Llegamos a Carpentras antes del mediodía y tomamos el almuerzo en un café que apestaba a aceite y queso. Sin la brisa marina que lo aliviara, el calor resultaba insoportable. El cabello me caía alrededor de la cara en mechones lacios, y cuando me pasé un pañuelo por las mejillas vi que el maquillaje se me estaba deshaciendo formando una pasta aceitosa. Hubiera deseado que pudiéramos llegar a Pays de Sault sin llamar demasiado la atención, pero desgraciadamente la mujer tras la barra me reconoció y avisó a gritos al personal de cocina de que Simone Fleurier estaba almorzando en su establecimiento. Roger y yo tuvimos que comernos nuestros sándwiches de tomate y jamón bajo la mirada curiosa de la mujer, el cocinero, el pinche de cocina y la camarera. Cuando terminamos, la mujer me pidió que le autografiara el menú del restaurante.

– Y usted -comentó, volviéndose hacia Roger-, ¿quién es usted? ¿También es actor de cine?

Roger negó con la cabeza.

– No, solo soy uno de los agentes de mademoiselle Fleurier.

Tuve que contenerme con todas mis fuerzas para no reírme por el doble sentido de su afirmación. Cuando íbamos por la calle de camino a coger el autobús, le susurré a Roger:

– Tendría que haberle dicho que habíamos venido a Carpentras a rodar una película sobre el pueblo.

– Conozco los pueblos pequeños, mademoiselle Fleurier -repuso Roger, acercándome la boca a la oreja, cosa que me produjo un cosquilleo por todo el cuerpo-. Si le hubiera dicho tal cosa, no nos habrían dejado en paz ni un minuto. Todo el mundo, desde el alcalde hasta el sepulturero, se habrían matado por conseguir un papel.

El autobús que se dirigía a Sault aquella tarde era un vehículo aún más pequeño que el que habíamos tomado para llegar a Carpentras, pero el conductor fue más amable y no puso objeciones a que llevara los animales. Los saludó a cada uno de ellos a medida que se subían al vehículo. Como el único pasajero aparte de nosotros era un anciano con su acordeón, el conductor nos dijo que nos dejaría cerca de la finca en lugar de llevarnos hasta Sault.

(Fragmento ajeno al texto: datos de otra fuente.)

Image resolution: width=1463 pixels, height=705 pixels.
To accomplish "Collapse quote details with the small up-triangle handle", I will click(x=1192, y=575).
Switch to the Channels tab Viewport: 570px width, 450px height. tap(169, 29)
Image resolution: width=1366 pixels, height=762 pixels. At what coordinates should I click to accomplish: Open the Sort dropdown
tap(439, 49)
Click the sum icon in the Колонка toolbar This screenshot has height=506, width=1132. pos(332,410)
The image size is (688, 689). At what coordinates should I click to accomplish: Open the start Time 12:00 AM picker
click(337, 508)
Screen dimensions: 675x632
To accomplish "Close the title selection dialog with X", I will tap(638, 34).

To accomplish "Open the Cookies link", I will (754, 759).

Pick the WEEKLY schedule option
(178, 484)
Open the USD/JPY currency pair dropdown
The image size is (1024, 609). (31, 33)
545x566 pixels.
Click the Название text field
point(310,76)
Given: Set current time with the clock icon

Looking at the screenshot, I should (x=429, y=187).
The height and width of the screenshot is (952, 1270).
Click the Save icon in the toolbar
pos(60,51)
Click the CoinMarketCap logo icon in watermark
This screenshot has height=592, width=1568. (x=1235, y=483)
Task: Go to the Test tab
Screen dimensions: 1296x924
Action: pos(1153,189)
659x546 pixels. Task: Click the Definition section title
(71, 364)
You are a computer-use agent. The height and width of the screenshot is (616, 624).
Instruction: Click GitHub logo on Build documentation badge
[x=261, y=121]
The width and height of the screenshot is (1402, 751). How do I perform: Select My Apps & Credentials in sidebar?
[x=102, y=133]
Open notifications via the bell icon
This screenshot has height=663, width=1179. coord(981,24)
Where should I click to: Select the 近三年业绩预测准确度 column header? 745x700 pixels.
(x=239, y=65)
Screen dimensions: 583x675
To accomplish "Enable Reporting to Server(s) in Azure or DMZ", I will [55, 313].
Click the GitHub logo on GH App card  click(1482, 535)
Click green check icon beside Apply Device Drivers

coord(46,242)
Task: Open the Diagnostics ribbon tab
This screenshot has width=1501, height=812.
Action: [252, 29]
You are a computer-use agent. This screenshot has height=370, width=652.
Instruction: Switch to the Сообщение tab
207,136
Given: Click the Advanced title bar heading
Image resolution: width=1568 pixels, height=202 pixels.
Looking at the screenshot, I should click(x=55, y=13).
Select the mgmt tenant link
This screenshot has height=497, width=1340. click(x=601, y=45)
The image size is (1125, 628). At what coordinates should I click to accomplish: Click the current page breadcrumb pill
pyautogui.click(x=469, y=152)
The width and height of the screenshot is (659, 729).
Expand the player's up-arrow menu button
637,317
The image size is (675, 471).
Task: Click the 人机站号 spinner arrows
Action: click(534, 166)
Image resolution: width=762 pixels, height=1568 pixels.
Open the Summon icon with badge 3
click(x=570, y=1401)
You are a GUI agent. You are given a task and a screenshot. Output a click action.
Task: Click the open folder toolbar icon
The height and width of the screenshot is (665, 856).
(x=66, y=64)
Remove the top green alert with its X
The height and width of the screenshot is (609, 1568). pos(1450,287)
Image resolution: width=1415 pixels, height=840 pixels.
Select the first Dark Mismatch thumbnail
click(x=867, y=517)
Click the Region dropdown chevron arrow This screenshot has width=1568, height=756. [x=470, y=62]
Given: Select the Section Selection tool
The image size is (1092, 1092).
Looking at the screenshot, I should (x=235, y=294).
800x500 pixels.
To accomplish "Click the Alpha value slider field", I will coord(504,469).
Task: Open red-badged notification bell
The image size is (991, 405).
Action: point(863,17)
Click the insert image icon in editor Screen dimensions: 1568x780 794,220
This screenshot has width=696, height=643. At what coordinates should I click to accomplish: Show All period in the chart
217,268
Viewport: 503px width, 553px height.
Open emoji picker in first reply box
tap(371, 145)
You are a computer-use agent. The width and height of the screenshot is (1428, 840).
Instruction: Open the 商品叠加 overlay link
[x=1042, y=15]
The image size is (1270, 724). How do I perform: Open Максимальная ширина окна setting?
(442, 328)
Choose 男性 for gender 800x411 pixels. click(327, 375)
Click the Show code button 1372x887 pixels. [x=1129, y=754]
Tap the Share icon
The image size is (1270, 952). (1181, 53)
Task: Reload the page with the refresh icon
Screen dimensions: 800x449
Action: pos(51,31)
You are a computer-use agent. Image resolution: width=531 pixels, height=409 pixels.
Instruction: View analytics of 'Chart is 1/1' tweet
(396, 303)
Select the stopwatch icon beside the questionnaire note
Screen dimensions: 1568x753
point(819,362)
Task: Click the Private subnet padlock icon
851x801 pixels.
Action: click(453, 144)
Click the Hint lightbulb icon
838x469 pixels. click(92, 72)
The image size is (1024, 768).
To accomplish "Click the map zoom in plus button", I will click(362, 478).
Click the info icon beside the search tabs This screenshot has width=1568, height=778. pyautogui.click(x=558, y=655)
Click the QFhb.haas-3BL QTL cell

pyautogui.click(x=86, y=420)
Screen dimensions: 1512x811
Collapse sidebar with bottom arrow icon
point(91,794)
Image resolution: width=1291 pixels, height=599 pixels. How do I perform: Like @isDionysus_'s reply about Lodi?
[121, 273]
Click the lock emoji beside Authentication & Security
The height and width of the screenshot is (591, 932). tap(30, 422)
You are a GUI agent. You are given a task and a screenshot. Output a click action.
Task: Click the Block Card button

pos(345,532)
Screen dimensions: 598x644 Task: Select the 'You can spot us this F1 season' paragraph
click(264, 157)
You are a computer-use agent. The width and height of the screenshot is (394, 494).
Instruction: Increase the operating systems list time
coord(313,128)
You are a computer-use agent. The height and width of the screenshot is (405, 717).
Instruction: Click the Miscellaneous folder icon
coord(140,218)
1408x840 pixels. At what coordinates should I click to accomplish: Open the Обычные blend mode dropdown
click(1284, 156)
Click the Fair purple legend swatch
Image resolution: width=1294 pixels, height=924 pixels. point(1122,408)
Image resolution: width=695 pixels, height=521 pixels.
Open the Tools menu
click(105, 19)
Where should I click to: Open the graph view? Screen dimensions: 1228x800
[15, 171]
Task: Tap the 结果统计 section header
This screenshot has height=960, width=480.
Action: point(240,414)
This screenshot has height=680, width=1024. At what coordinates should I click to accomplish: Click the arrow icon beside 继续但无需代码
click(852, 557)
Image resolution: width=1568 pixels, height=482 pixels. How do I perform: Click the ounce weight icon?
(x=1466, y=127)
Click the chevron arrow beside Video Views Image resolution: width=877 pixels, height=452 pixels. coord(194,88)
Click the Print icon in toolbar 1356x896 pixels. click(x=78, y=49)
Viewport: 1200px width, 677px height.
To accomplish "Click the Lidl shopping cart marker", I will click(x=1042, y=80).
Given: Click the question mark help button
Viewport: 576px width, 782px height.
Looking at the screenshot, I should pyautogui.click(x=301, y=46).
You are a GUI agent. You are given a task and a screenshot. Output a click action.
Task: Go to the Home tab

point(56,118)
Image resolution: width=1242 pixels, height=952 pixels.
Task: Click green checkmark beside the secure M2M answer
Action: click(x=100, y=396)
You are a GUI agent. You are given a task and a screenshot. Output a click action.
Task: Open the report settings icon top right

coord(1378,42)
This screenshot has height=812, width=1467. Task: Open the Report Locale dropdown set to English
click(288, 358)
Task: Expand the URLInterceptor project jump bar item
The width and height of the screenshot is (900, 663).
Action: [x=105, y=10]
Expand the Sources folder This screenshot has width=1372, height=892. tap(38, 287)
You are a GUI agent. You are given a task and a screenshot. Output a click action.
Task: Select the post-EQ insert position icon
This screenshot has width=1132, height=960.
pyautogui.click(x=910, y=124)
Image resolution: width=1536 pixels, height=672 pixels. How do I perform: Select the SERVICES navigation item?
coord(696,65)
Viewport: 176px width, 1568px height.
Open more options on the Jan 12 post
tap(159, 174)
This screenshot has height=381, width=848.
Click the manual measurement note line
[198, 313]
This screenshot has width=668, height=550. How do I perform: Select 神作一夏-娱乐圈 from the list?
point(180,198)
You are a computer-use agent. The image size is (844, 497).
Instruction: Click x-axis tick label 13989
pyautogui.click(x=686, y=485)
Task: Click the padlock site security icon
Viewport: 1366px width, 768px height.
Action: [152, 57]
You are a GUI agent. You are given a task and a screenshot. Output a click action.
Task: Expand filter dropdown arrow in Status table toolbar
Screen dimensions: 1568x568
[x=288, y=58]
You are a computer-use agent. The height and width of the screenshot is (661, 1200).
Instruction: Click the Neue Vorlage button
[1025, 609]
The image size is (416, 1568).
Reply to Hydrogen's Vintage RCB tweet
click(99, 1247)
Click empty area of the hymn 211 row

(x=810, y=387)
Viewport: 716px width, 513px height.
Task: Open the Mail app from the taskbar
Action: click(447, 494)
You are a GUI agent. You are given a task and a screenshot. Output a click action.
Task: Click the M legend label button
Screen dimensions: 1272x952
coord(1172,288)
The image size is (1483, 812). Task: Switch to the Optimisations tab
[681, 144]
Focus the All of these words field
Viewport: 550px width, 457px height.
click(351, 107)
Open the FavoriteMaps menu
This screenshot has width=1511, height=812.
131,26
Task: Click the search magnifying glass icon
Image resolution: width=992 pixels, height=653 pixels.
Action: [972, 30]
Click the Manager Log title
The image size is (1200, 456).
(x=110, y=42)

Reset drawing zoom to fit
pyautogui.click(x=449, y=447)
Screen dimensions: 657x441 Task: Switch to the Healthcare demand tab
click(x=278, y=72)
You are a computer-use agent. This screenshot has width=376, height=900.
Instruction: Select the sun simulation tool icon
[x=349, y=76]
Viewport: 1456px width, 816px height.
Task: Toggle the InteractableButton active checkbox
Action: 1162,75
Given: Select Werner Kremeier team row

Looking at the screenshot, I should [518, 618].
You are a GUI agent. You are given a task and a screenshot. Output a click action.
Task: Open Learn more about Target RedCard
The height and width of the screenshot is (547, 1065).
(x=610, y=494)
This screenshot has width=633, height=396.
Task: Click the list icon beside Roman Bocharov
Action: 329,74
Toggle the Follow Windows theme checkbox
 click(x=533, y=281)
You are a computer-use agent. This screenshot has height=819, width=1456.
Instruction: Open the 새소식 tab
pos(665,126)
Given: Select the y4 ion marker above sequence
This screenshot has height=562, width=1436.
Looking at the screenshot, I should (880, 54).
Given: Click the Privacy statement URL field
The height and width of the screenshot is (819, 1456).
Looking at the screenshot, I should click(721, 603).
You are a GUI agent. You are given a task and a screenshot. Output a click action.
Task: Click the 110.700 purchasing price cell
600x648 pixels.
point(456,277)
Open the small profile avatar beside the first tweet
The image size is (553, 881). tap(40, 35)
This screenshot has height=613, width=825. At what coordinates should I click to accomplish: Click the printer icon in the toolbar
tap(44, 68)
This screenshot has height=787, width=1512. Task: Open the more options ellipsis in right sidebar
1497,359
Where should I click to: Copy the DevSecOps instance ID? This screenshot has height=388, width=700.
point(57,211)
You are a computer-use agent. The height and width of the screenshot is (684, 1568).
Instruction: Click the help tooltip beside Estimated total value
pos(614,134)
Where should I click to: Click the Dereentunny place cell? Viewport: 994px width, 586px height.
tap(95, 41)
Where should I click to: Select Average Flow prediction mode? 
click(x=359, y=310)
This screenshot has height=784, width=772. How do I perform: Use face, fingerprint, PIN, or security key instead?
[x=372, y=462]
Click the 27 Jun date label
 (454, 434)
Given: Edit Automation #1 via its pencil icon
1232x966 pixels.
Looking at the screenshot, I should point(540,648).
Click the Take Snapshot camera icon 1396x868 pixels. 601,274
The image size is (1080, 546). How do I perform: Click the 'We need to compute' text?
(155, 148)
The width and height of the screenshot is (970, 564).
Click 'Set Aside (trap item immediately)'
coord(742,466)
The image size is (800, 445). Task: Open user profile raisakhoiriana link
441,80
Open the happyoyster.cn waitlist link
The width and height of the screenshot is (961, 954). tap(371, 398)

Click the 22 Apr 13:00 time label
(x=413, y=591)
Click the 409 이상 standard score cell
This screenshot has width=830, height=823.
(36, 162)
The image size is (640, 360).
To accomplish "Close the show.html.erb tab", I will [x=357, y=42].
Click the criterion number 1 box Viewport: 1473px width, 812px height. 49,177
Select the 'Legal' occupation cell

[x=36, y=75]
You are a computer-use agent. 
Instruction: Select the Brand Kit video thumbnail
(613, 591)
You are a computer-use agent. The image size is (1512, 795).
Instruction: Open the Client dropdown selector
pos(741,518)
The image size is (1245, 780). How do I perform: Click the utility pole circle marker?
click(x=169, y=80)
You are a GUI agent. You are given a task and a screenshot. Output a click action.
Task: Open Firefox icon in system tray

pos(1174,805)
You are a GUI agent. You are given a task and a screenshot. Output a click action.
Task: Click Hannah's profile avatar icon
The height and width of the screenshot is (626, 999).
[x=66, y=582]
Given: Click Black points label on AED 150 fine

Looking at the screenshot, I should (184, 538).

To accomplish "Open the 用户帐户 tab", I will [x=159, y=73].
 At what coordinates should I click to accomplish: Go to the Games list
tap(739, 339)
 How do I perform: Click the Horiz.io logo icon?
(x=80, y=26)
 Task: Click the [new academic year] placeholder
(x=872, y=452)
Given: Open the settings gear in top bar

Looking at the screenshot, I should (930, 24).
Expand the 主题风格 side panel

– ¿Así que nació usted aquí? -me preguntó Roger en un susurro, cuando el conductor arrancó el motor-. ¿Entre esta gente?

– Parece que le cuesta a usted creerlo -comenté.

– Un poco. -Amagó una sonrisa-. La veía a usted como la más sofisticada de las parisinas. Pero ahora veo de dónde saca su resolución y fuerza.

Me apoyé en el respaldo de mi asiento y estudié a Roger. ¿Era posible que, mientras que yo estaba tan cautivada por él, él se sintiera tan poco impresionado por mí?

El conductor nos dejó aproximadamente a medio kilómetro de la finca. Roger y yo llevábamos una maleta pequeña cada uno. Él cogió ambas y yo cargué con la jaula de Chérie. Los perros caminaban por su cuenta. El sol aún estaba alto en el cielo, pero por suerte los árboles proporcionaban sombra a la carretera.

– ¿Alguna vez ha vivido usted en Argelia? -le pregunté.

– Nunca he estado allí-me respondió Roger-. Pero los hombres del Deuxième Bureau me hicieron estudiar la zona francesa y las casbas hasta la última tienda de alfombras y el último puesto de periódicos. Así que siento como si realmente hubiera vivido allí.

– ¿Y cómo es que habla usted tan bien francés?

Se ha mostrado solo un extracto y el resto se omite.